Violence in Libya Could Give IS Renewed Opportunities

As conflict continues to escalate between the forces of Gen. Khalifa Haftar and the United Nations-recognized government in the capital of Tripoli, experts warn Islamic State militants could take advantage of the security vacuum and resurface on the battlefields of Libya.

The unrest in Libya flared up last week when rebel leader Haftar ordered the Libyan National Army from the east to move on Tripoli in a “victorious march” against the Government of National Accord (GNA).

Haftar’s forces have since conducted multiple airstrikes, including on Tripoli’s Mitiga airport, as clashes continue near the gates of the capital.

According to the World Health Organization, the fighting over the past three days has cost at least 47 lives, with 181 others injured. The clashes have also displaced more than 2,000 people from their homes.

U.N. children’s agency UNICEF warned that more than a half-million children could be at “direct risk” if the violence lingers.

Meanwhile, experts who watch jihadist movements in Libya say the turmoil near Tripoli and the risk of the country falling into a broader civil war could create a vacuum that IS militants would exploit to re-emerge after their defeat in 2016.

​Libya ‘reset’

Jason Pack, founder of Libya Analysis, said the IS group in Libya has been able to “reset,” moving through three phases of recovery, reorganization and re-engagement during the past two years. He said the militant group is now ready to come back stronger and make new territorial gains as Tripoli clashes draw security forces away from other parts of the country.

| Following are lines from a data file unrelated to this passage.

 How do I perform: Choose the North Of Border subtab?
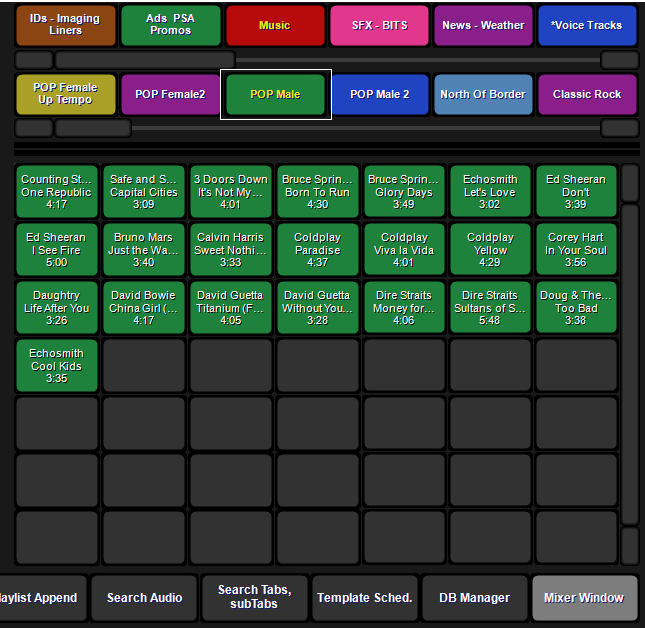483,94
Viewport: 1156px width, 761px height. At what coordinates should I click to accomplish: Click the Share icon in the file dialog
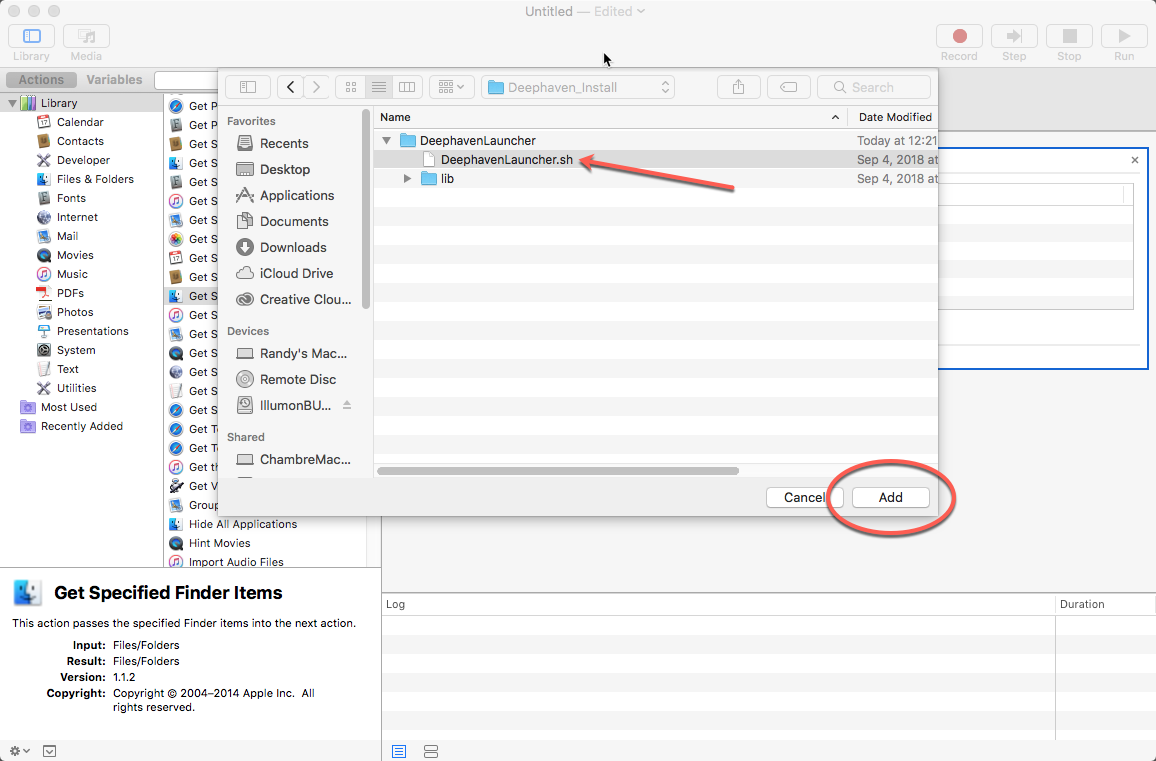pyautogui.click(x=738, y=87)
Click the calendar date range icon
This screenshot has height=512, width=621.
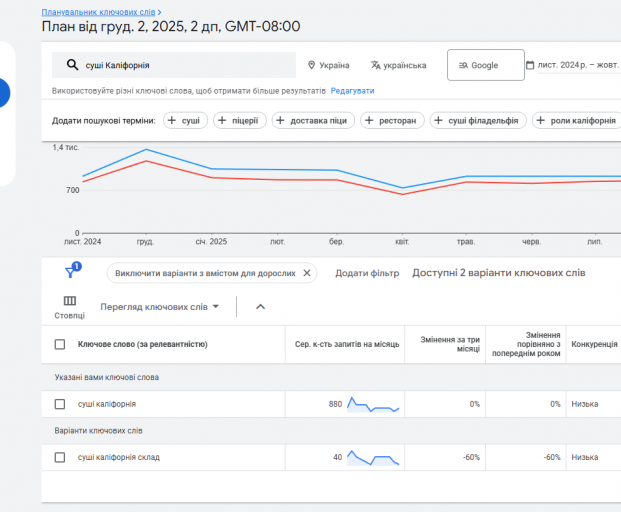pyautogui.click(x=530, y=65)
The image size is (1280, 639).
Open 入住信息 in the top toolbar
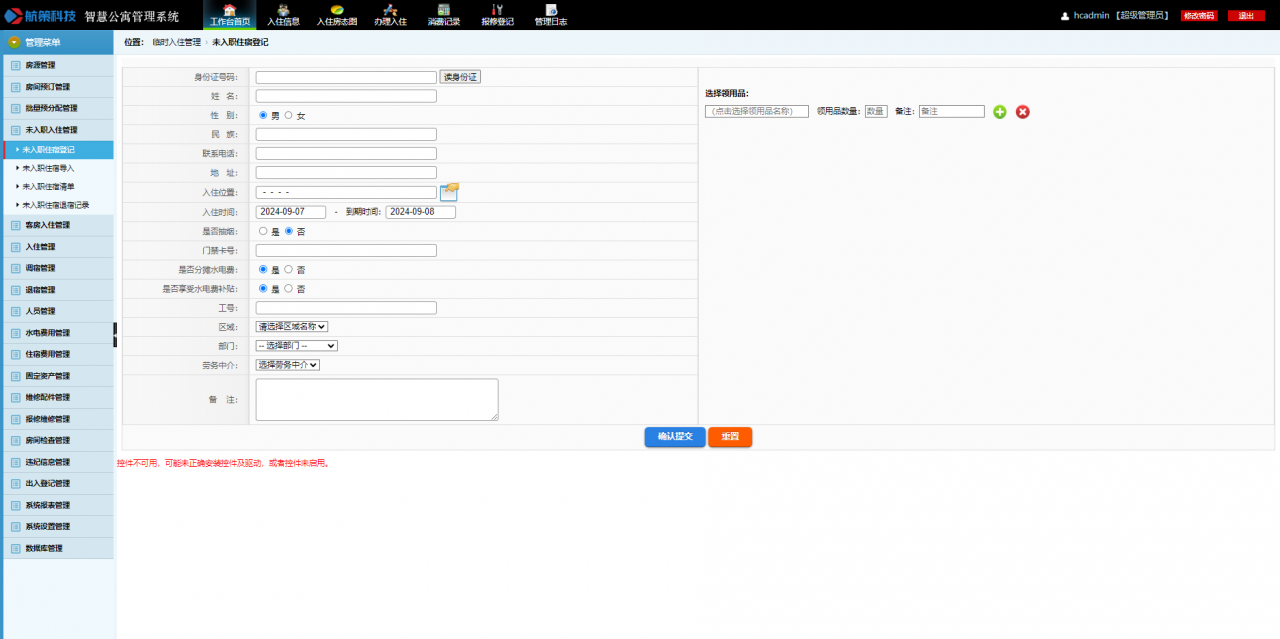click(x=284, y=14)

“I think this current offensive is great for jihadists,” Pack told VOA. “I see IS and jihadism in Libya now on the verge of making a huge breakthrough, just like they did in 2012-2015 after killing (U.S.) Ambassador J. Christopher Stevens, and then jihadism flourished in many outlets in Libya.”

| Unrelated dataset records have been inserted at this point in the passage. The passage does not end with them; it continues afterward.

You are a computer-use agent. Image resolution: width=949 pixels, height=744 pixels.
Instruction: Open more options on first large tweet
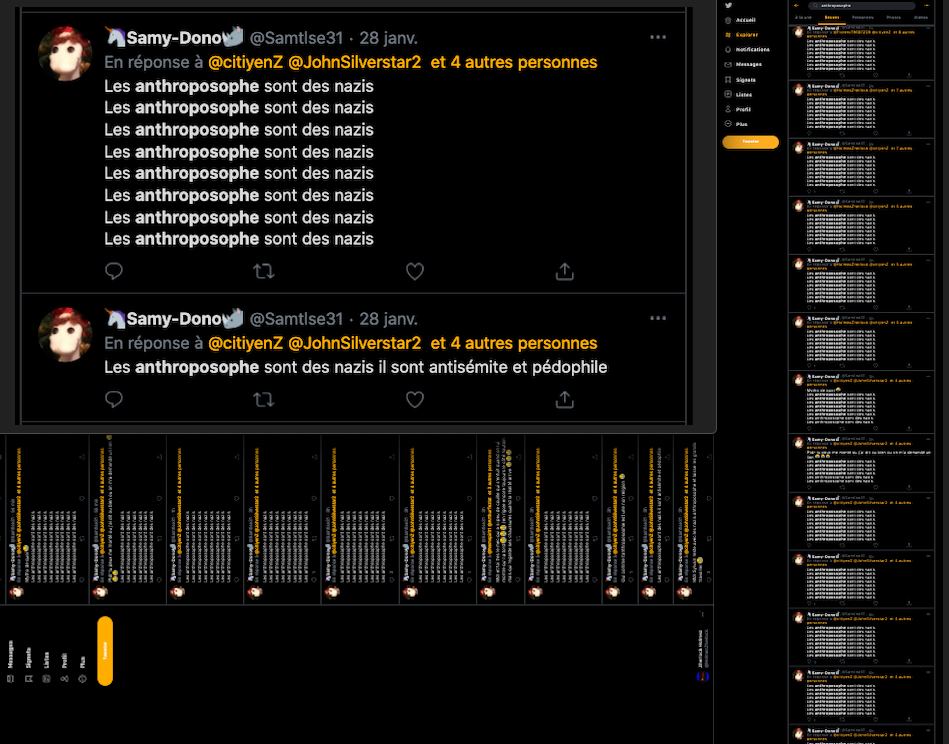click(657, 38)
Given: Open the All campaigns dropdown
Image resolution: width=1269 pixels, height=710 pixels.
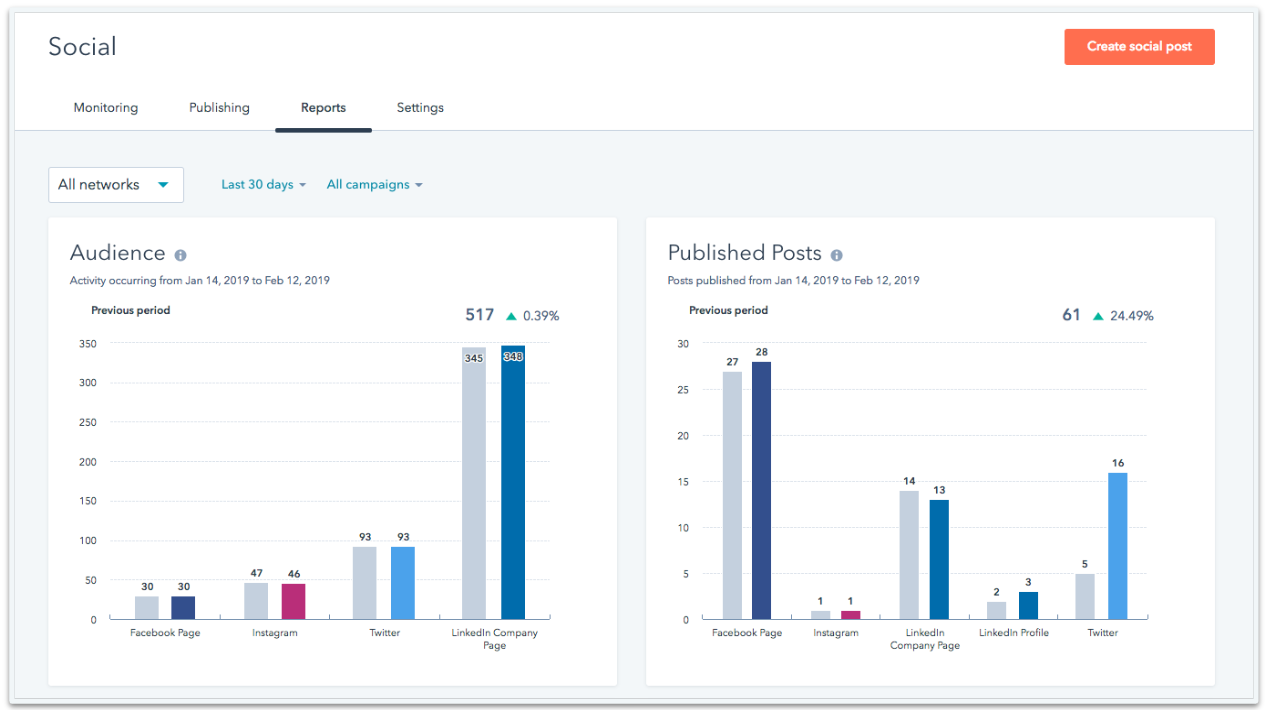Looking at the screenshot, I should coord(374,184).
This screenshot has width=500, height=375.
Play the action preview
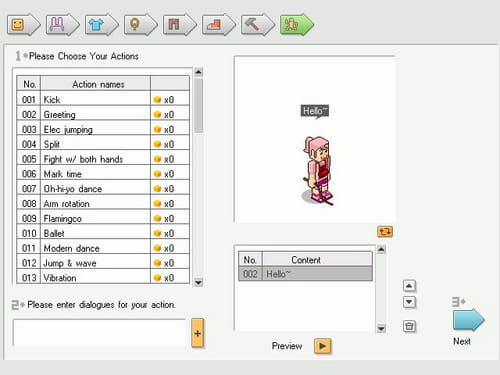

The U.S. ambassador was killed in September 2012 when the U.S. mission in Benghazi came under a militant attack by Ansar al-Sharia — an Islamist group whose members mostly pledged allegiance to IS after controlling the city of Sirte in 2015.

IS was cleared from Sirte and other populated areas of Libya by late 2016 in a campaign that took months and considerable aerial support from the U.S.

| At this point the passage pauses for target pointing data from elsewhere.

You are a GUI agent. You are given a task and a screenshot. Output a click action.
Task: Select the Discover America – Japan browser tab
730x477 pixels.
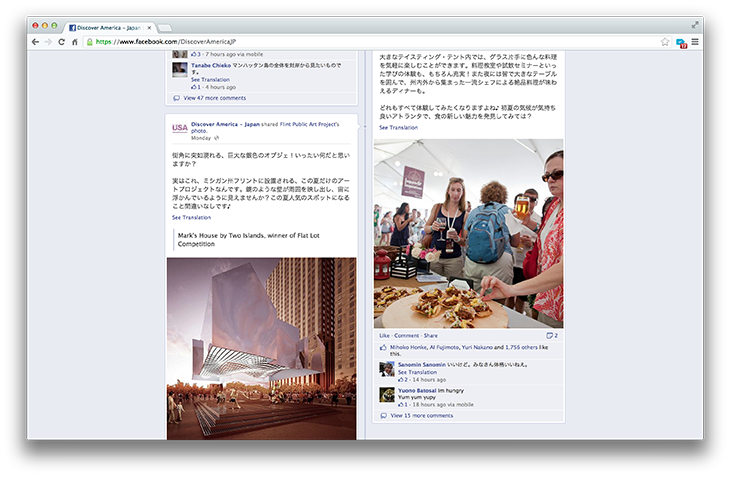pyautogui.click(x=109, y=26)
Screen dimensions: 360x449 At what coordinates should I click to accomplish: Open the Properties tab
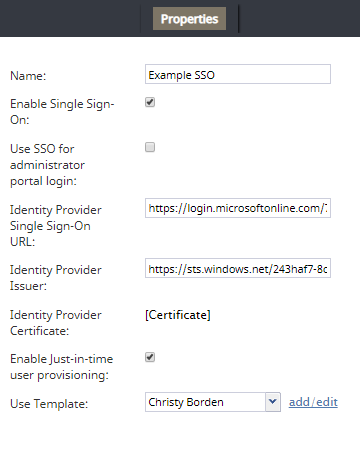click(x=189, y=19)
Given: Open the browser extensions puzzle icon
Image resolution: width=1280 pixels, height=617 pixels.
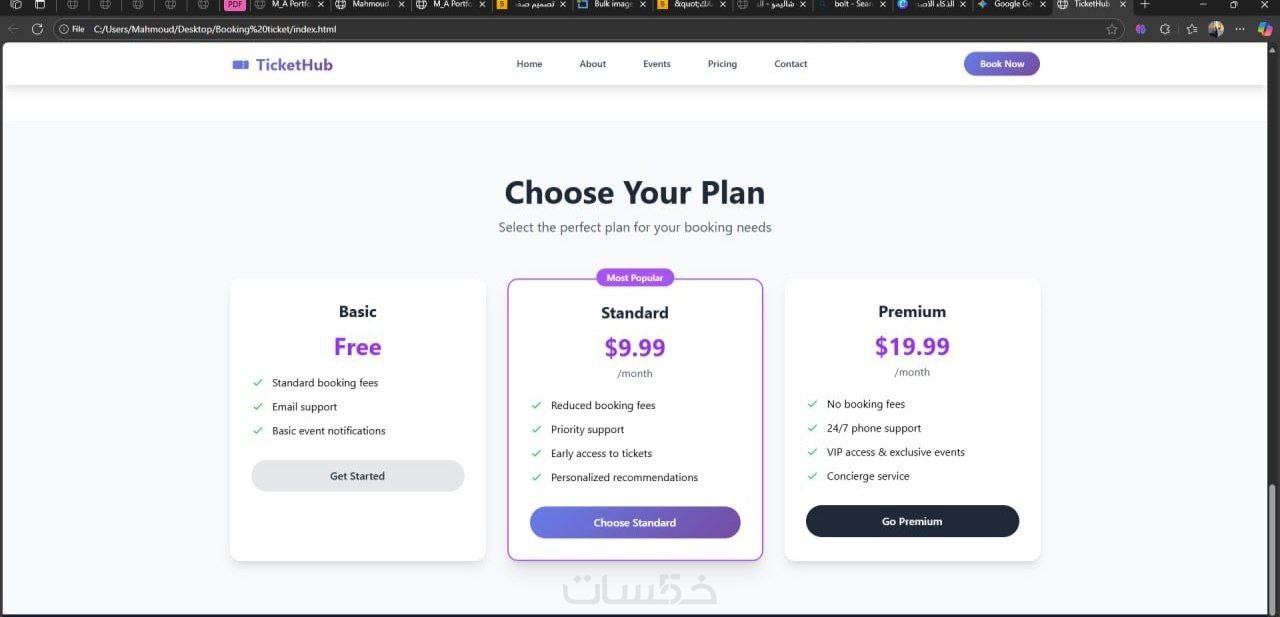Looking at the screenshot, I should click(1165, 29).
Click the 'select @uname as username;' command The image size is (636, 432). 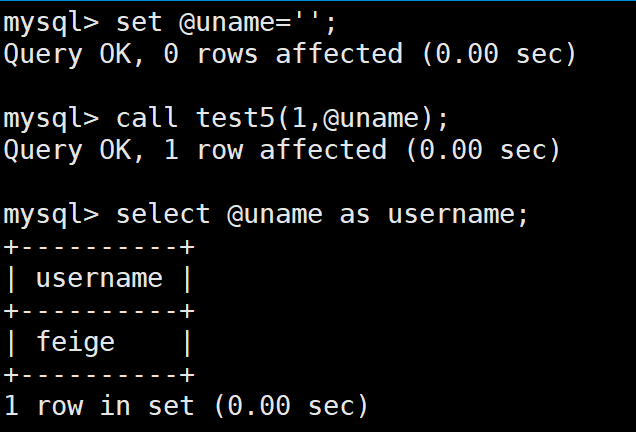coord(322,214)
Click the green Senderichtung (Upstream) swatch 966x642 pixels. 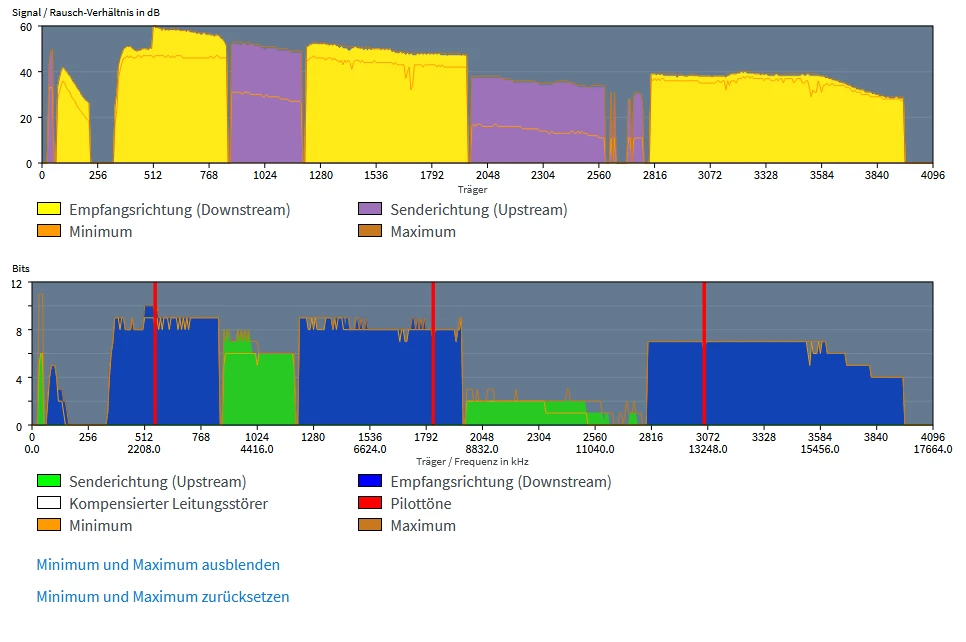(49, 481)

The group has since withdrawn to isolated desert areas and shifted its tactics from controlling land to guerrilla insurgency.

Through its low-level attacks on Libyan forces and local infrastructure, the group is hoping to use a war of attrition to prevent any future progress in Libyan state-building, Pack said. As such, through low-cost and high-impact attacks, it poses a greater threat to Libyan state-building processes in 2019 than it did in 2016.

IS more recently has increased efforts to target key government institutions, including the 2018 attacks on the Libyan Foreign Ministry, the National Oil Corp. and the High National Electoral Commission. Its low-profile attacks have mostly targeted security forces and local leaders in remote areas.

The group Tuesday claimed responsibility for an attack on al-Fugaha in southeast Tripoli, killing three men, including the town’s local council leader and its security official. The town, under Haftar’s Libyan National Army, suffered another deadly IS attack last October.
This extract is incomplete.